Zwar führt Komorowski in den Umfragen klar, doch wird er das Ziel am Sonntag wohl noch nicht erreichen, so dass Polen zwei weitere Wochen Wahlkampf bevorstehen. Und niemand hat vergessen, dass vor fünf Jahren nicht der führende Donald Tusk, sondern Lech Kaczynski das Rennen in der Stichwahl machte.

Wie das auch klingen mag: Das Flugzeugunglück am 10. April half der PiS, die Kirche auf ihre Seite zu ziehen, wozu überdies die Kommunionszeit, die Fronleichnamsprozessionen, die Feierlichkeiten zur Seligsprechung des 1984 ermordeten Pfarrers Jerzy Popieluszko und zahlreiche bischöfliche Predigten (»Wählt jene, die ein patriotisches Gewissen haben!«) beitrugen. Und zwei Hochwasserwellen im Mai und Anfang Juni brachten der PO-geführten Regierung viel Kritik ein, die bis heute anhält.

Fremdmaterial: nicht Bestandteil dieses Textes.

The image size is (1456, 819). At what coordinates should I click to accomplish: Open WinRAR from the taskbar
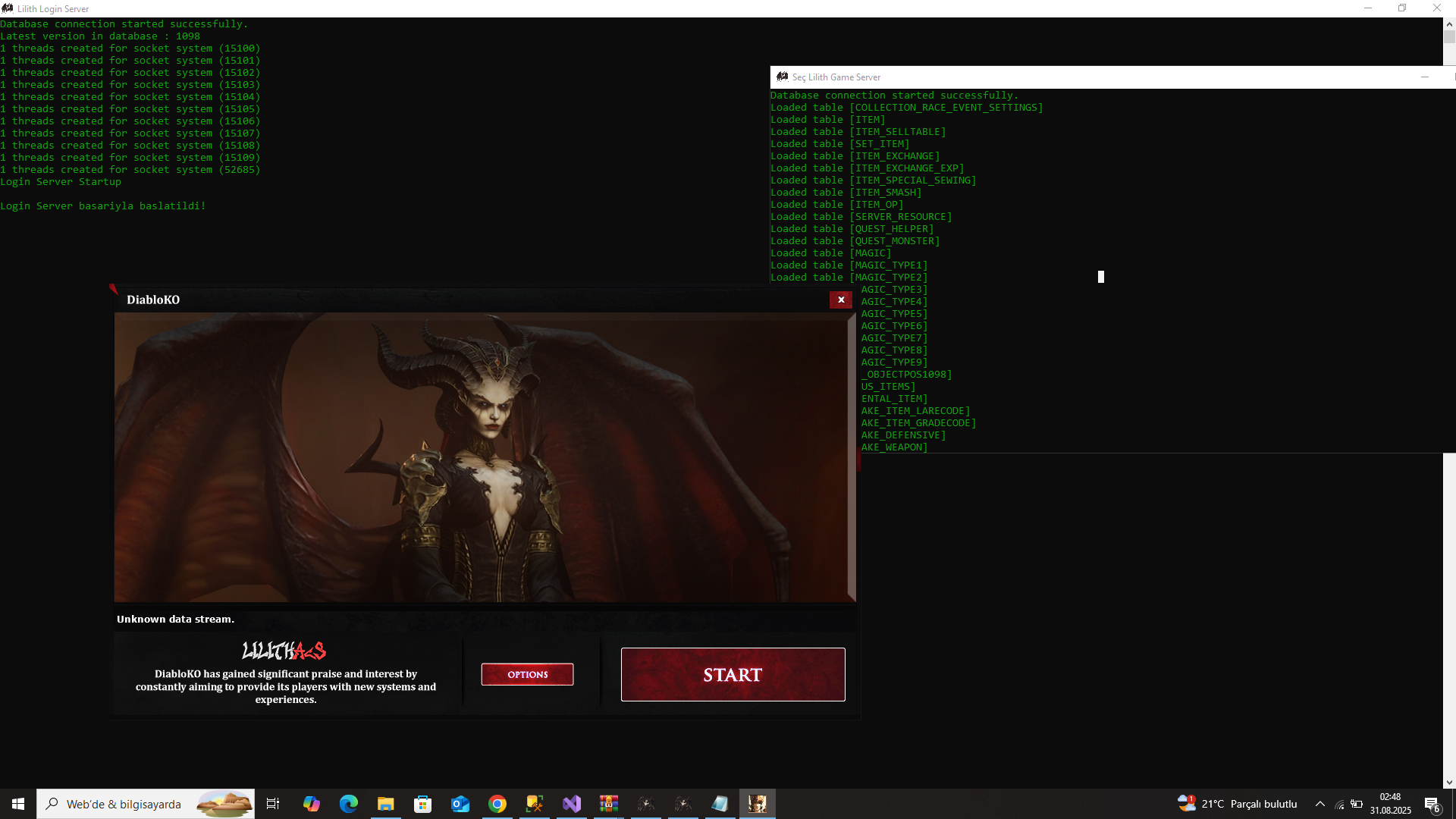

Der Zweikampf wurde sogar vor Gericht getragen: Kaczynski warf seinem Rivalen vor, er wolle das Gesundheitswesen privatisieren, worauf ihn Komorowski zum Widerruf verurteilen ließ. Am Kern des Problems, der Finanzierung der medizinischen Betreuung, ging der Streit völlig vorbei. Als in Afghanistan schließlich zwei weitere polnische Soldaten getötet wurden, verstiegen sich beide zu der Behauptung, sie seien schon seit Langem für ein »Ende der Mission«. Alles ehrlich und »wahrheitsgetreu«.